Falcone: Also, wenn ich ein, zwei Menschen zu einem gesunden Lebensstil motivieren kann, habe ich schon mal alles richtig gemacht. Mein Ziel ist es, den Menschen durch die Interviews mit Experten wissenschaftlich fundierte, hochaktuelle Informationen zur Verfügung zu stellen – quasi als Hilfe zur Selbsthilfe. Denn ja, wir haben in der Wissenschaft oft die Tendenz, uns in Fachbegriffen zu verirren. Ich glaube, die Kunst ist es, komplexe Themen in einer einfachen Sprache zu vermitteln, und zwar auf eine moderne Art, also durch Medien wie Podcasts und Social Media. Da können wir viel machen, denn die Menschen sind auf Social Media, die Menschen sind im Internet, und wenn wir sie dort abholen und erreichen, können wir sehr viel bewegen.
Von Zezschwitz: Das Thema Prävention hat uns auch in der Vorbereitung auf die Herbsttagung beschäftigt. Menschen informieren, Menschen dazu anleiten, sich selbst zu helfen, darum geht es. Es gibt immer einen Punkt, wo man ansetzen kann. In Zukunft wollen wir uns auch in der AG Prävention einbringen. Denn es fehlt noch so ein bisschen dieser moderne Ansatz, den Alessandro verfolgt und bei dem es darum geht, die Menschen abzuholen. Das möchten wir vorantreiben.
Lasst uns noch einmal auf die Aktivitäten der AG schauen …
Von Zezschwitz: Wir freuen uns immer, wenn wir Leute vernetzen können – ich glaube, das ist auch einer der größten Gewinne dieser Kongresse. Mein erster Kongress war online, während der Pandemie. Und dann war ich das erste Mal vor Ort dabei und total begeistert von den Kontakten. Das Netzwerken und sich über neue Ideen auszutauschen, bringt uns alle nach vorne.
Natürlich ist es unser Ziel, Leute in die Diabetologie zu bringen. Wir versuchen, unser Angebot immer so breit und trotzdem so spezifisch wie möglich zu gestalten. Das ist manchmal ein ganz schmaler Grat, weil man auch hier gucken muss: Wo kann man die Leute abholen?
Wichtig ist uns auch, Leuten in den Nachwuchssymposien zu ermöglichen, ihre eigene Forschung vorzustellen und sie mit großen Namen zusammenzubringen.

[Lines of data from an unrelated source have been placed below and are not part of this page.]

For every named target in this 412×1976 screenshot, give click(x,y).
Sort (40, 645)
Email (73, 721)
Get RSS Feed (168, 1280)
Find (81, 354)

Es findet da ganz viel Vernetzung statt – und viele finden darüber ihre Traumstelle.
Traumstelle ist ein gutes Stichwort: Wie stellt ihr euch den idealen Arbeitsplatz vor?
Falcone: Diese Frage stellt man sich als angehender Arzt häufig. Möchte ich in die Wissenschaft? Möchte ich mich niederlassen? Wissenschaft ist zwar super spannend. Geht man aber in die Forschung, wird man nischig und fokussiert darauf komplett seine Ressourcen. Ich sehe mich eher als Wissenschaftskommunikator, der Forschung übersetzt in eine verständliche Sprache für die breite Masse – und das kombiniert mit der eigenen ärztlichen Tätigkeit. Ich kann mir irgendwann definitiv eine Niederlassung vorstellen. Super, super wichtig ist dabei das ärztliche Gespräch, das leider oft vernachlässigt wird.
Von Zezschwitz: Ich wünsche mir, dass der Arbeitsplatz der Zukunft sehr menschenzentriert ist. Was oft fehlt, ist Zeit. Ich kenne das aus Patientensicht, aber auch von der anderen Seite. Man wünscht sich oft, dass man noch über ein bestimmtes Thema gesprochen hätte. Und das hat ja auch wieder ganz viel mit der Frage zu tun, wie man Menschen erreichen kann. Vielleicht brauchen wir dafür neue Formate, neue Ansätze.
Nun die entscheidende Frage: Warum sollten junge Menschen sich für die Diabetologie entscheiden?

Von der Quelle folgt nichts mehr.